A raging wildfire in northern California has killed two firefighters and forced tens of thousands of people to flee their homes.

The fires in Shasta county are being sucked up by strong winds to form “fire tornados” that are uprooting trees and overturning cars, fire officials say.

The fires have destroyed at least 500 structures and are threatening thousands of homes.

Firefighters are battling the blaze, which is only 5% contained so far.

The wildfire, which has been named the Carr fire, began on Monday and has scorched over 48,000 acres (194 sq km) of land – an area larger than the city of San Francisco.

“We are seeing fire whirls – literally what can be described as a tornado,” Cal Fire Chief Ken Pimlott told reporters.
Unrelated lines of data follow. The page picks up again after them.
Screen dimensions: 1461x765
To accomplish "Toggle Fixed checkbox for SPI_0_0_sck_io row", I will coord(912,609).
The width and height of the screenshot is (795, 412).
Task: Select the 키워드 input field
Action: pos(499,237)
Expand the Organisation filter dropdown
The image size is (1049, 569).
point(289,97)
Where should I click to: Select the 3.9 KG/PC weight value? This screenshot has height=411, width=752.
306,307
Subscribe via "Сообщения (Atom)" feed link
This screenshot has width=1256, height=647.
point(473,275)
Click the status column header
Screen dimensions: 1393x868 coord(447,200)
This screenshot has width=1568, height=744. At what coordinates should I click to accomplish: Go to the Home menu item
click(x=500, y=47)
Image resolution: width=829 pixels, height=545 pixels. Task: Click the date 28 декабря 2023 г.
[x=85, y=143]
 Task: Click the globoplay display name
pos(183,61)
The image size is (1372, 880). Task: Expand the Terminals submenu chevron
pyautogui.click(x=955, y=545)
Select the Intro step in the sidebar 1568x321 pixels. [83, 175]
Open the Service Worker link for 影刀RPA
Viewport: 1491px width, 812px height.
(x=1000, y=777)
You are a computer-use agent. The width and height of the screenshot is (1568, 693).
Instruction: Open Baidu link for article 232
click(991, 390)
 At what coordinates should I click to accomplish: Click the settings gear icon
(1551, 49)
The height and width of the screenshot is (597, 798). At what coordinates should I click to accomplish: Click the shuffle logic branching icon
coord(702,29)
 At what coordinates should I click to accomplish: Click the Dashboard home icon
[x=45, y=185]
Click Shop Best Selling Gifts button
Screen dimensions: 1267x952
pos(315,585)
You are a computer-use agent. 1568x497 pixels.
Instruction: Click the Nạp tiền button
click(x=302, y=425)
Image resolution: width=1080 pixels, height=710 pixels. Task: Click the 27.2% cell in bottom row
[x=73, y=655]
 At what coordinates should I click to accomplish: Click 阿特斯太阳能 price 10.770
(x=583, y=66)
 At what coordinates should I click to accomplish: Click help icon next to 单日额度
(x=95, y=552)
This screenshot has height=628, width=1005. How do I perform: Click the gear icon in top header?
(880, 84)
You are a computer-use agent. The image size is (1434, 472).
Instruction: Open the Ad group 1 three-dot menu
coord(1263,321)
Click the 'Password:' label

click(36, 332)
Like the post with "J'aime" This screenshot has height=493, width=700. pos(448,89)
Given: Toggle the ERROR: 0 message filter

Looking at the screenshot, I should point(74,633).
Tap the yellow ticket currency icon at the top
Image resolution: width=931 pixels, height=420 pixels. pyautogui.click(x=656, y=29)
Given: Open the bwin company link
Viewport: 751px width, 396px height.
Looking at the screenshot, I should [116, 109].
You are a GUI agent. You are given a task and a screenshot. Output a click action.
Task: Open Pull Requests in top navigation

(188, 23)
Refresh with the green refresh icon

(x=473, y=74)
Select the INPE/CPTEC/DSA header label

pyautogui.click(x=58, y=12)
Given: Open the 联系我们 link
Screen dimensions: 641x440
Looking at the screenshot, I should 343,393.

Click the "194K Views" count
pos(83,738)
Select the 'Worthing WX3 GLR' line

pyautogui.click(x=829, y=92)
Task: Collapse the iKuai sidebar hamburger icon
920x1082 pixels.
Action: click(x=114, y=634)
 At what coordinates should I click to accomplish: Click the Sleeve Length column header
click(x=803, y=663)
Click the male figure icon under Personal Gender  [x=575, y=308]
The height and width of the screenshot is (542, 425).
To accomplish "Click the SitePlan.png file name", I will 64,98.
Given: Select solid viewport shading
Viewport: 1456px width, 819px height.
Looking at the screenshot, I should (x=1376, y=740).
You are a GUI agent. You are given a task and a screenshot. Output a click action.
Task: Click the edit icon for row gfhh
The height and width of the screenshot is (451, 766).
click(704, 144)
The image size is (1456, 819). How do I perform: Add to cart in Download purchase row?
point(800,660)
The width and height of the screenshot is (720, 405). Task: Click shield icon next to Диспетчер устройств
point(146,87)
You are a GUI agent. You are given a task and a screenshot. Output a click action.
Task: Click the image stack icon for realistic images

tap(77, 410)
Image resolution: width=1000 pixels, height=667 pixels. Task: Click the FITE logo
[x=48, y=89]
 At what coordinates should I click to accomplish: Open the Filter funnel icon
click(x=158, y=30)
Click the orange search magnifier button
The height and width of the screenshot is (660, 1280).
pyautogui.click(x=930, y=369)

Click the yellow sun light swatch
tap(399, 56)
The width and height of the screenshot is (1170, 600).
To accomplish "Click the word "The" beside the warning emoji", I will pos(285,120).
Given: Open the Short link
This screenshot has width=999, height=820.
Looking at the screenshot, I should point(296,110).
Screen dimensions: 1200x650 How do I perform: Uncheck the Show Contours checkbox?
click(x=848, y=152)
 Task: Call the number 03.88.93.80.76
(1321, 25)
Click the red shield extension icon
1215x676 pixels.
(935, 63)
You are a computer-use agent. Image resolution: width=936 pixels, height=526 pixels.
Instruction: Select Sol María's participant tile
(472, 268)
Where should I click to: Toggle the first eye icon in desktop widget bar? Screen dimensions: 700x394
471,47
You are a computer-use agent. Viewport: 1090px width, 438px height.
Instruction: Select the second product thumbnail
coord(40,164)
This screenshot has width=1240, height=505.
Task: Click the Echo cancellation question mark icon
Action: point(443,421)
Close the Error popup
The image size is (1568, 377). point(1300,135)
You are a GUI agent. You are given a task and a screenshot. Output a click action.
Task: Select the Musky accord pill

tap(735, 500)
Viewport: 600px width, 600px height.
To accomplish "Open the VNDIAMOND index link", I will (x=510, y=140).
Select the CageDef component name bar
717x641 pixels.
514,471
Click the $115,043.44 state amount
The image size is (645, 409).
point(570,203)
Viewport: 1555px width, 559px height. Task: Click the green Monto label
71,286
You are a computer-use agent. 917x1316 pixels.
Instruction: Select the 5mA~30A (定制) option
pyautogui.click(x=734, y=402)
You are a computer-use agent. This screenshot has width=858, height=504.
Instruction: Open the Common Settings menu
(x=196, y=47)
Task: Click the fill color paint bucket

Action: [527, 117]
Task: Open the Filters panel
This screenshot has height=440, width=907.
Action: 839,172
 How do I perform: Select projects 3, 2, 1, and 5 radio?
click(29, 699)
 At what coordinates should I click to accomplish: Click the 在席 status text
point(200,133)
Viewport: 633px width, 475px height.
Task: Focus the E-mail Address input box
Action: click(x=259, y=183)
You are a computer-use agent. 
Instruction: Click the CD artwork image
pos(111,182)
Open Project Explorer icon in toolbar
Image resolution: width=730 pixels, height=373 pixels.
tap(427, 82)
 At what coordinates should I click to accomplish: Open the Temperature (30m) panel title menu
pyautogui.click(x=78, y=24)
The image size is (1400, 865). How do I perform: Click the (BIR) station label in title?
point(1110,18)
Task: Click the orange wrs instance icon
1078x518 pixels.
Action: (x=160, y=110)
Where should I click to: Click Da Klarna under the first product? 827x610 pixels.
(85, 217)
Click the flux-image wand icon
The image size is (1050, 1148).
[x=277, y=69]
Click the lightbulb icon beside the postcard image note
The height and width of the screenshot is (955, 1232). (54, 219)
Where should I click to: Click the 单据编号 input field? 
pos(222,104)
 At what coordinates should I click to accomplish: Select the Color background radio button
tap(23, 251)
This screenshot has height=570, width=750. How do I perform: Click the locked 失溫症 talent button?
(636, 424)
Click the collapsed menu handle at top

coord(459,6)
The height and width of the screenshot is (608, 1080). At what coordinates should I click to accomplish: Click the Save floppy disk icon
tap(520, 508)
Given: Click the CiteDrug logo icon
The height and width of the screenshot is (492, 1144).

“This fire was whipped up into a whirlwind of activity” by gale-force winds, he said, “uprooting trees, moving vehicles, moving parts of roadways.”

Media captionWildfire rips through city in northern California

“These are extreme conditions… we need to take heed and evacuate, evacuate, evacuate.”

Two firefighters – fire inspector Jeremy Stoke, and a bulldozer operator who has not yet been named, died trying contain the blaze.

Three people – a great-grandmother and her two great-grandchildren, are currently missing, the San Francisco Chronicle reports.

About 37,000 residents have been forced to leave the area.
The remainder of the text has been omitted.